I admire what you are doing for Bob. I've been thinking of you, Sam and Bob - I know it is difficult for you all. It is sad to see these photos of your dear cat grown thin and ill; but if he is still living his life (rather than suffering and not coping), then I am sure you are doing what is right for Bob. I've got to know enough about you to be sure you will continue to do what you know is right for him too.
We have an elderly cat, who has kidney and blood pressure problems. He also has arthritis and we've noticed recently, that he is not walking so comfortably and seems stiff. We give him glucosamine tablets and cod liver oil, which we're adjusting to help him. My son suggested we "take him for walks" to give him a little gentle exercise - he likes to follow us if we will wait patiently for him to explore and catch up. I hope that, when he gets to the point where he's struggling, we are able to face the inevitable with courage and intelligence, just like you.
Love and prayers to Bob Dole, also to Robin and Sam.

Ahhh, you posts and photos of Bob make me cry, my heart aches for you both. Like you, I just don't want him to suffer. You have done an amazing job with him, and I know that he feels very loved. You are both in my prayers.

Thank you for all you do for our cat friends.

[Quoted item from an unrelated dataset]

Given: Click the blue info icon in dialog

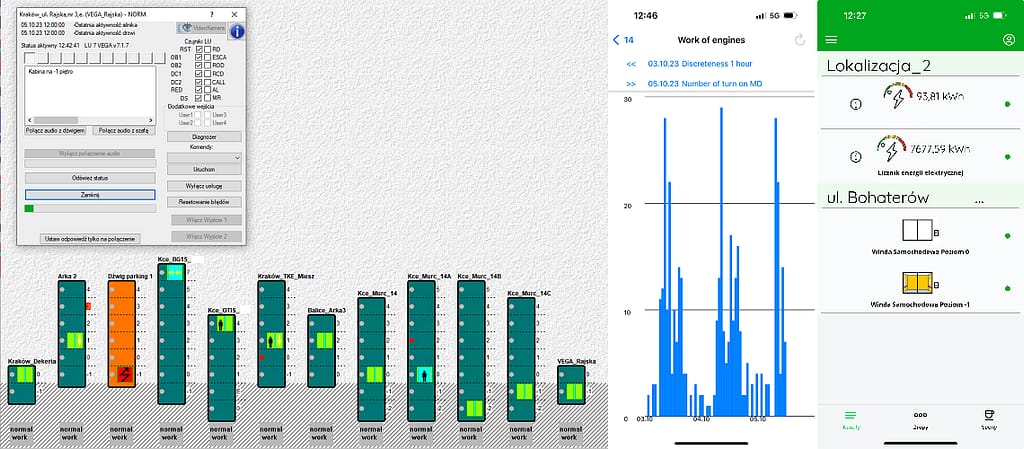Looking at the screenshot, I should click(x=237, y=31).
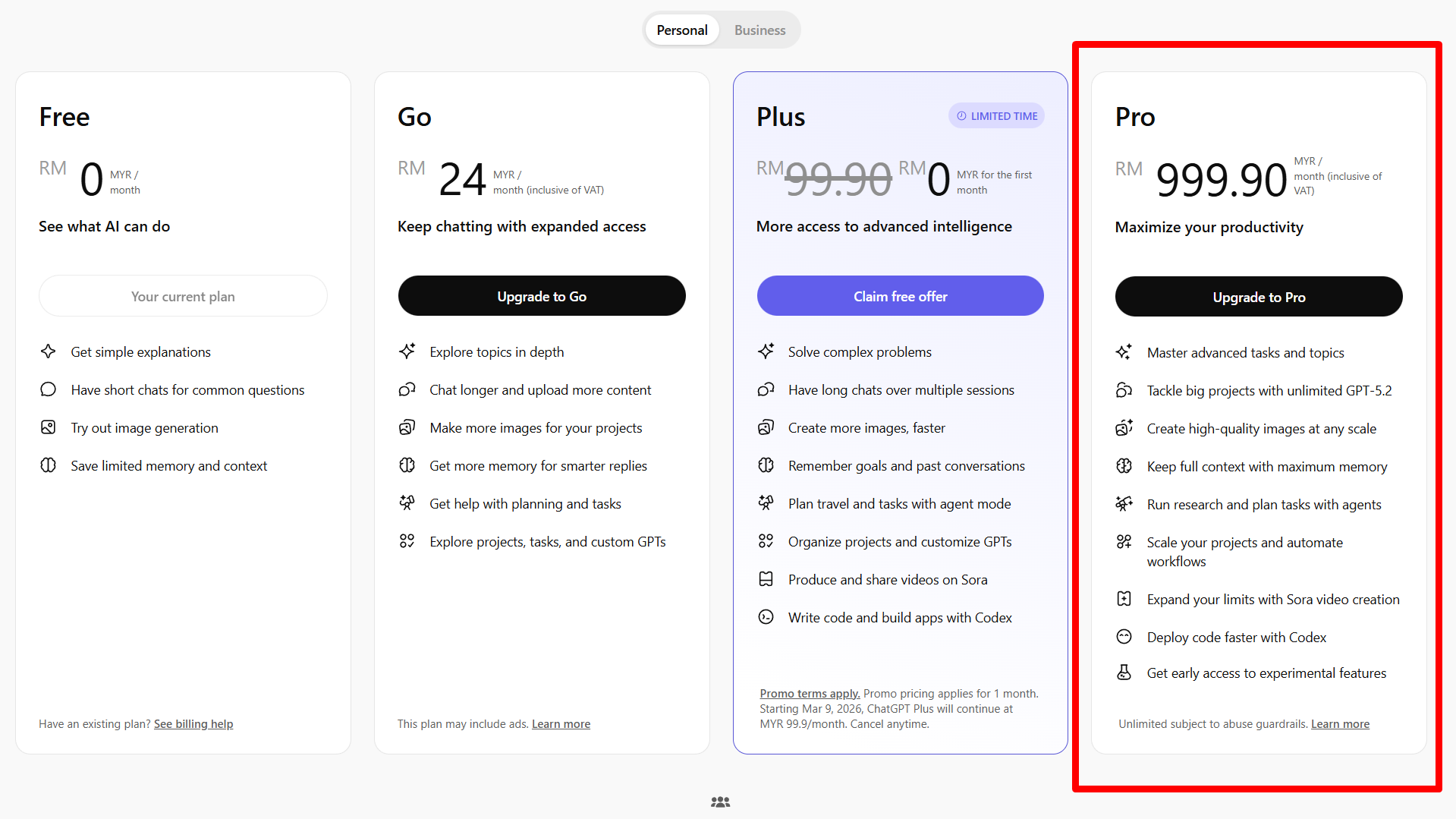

Bless little Bob, and you. You are doing the right thing in that you are watchful for signs of distress. You'll do what you need to when it's time.

Sweetie Bob! Thanks to give a new life for him!

(This is just a general comment in response to something you wrote, not a specific comment directed to you about your situation with Bob.)

You say "Try to watch out for the urge to just get it over with because YOU are suffering watching this natural process occur. This is very very difficult, but we owe it to our animals to give them every option and every day we can." but the opposite is true as well. People often prolong things unnecessarily just because they feel like they should fight to the bitter end, when really the animal (or the person, for that matter -- we do the same thing with people) would have preferred to just move on. People don't always know "when it's time" when it actually *is* time, even if the animal does. Sometimes "it's time" is just the point where the people run out of things to try, or the point where they finally hear what the animal has been trying to tell them for days/weeks/months.